Goal of the exercise. Format the lines of the items below as a JSON list of strings, one string per line with blank lines omitted. Begin with the line containing "Click the anchor flag icon" and go on through the line containing "The height and".

Material provided.
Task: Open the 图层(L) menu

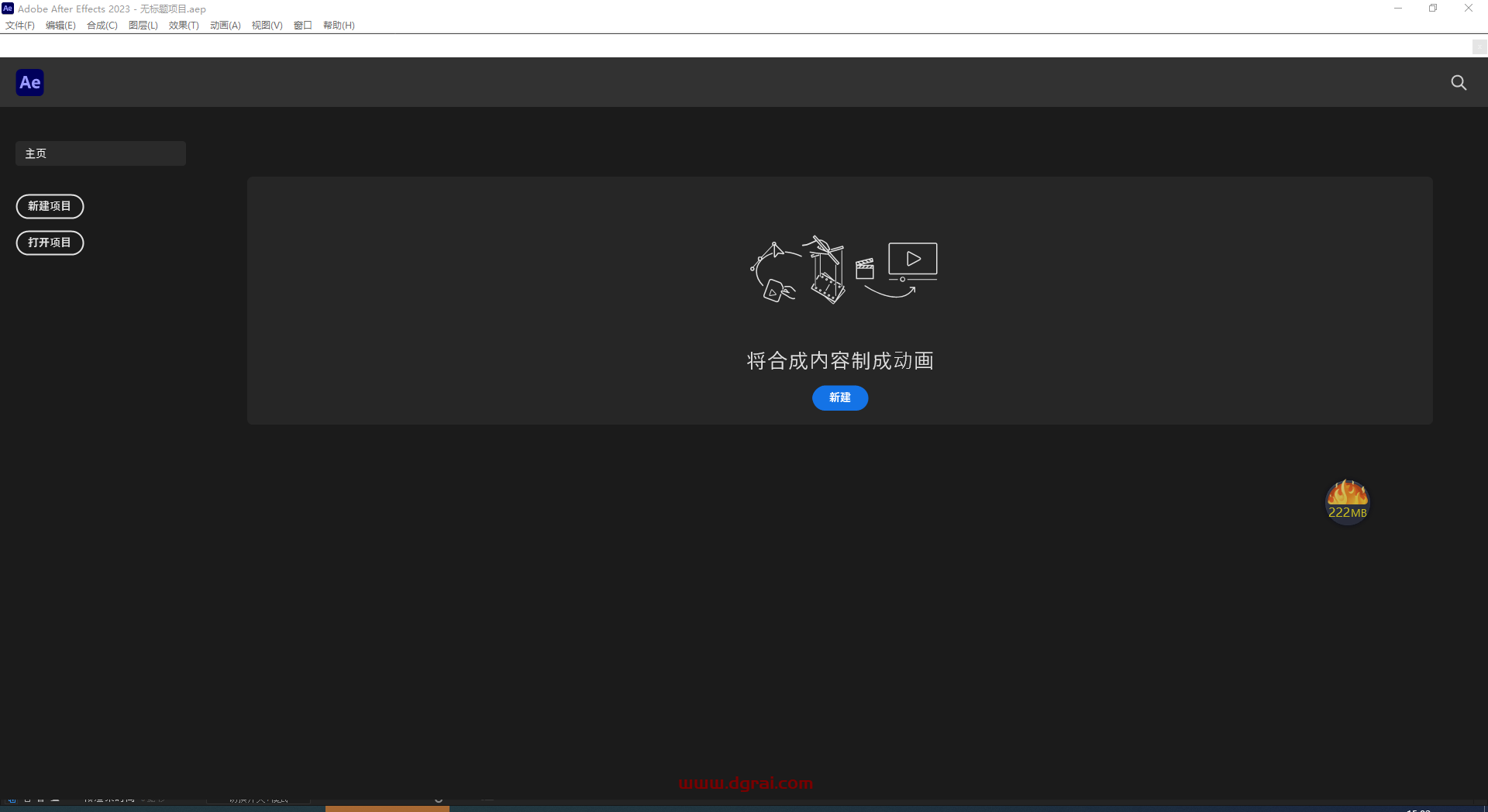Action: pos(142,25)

--

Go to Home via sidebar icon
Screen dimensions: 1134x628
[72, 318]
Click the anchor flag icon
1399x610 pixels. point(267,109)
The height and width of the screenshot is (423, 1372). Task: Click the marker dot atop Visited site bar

Exercise result.
[
  "Click the anchor flag icon",
  "1399x610 pixels. point(267,109)",
  "The height and width of the screenshot is (423, 1372). Task: Click the marker dot atop Visited site bar"
]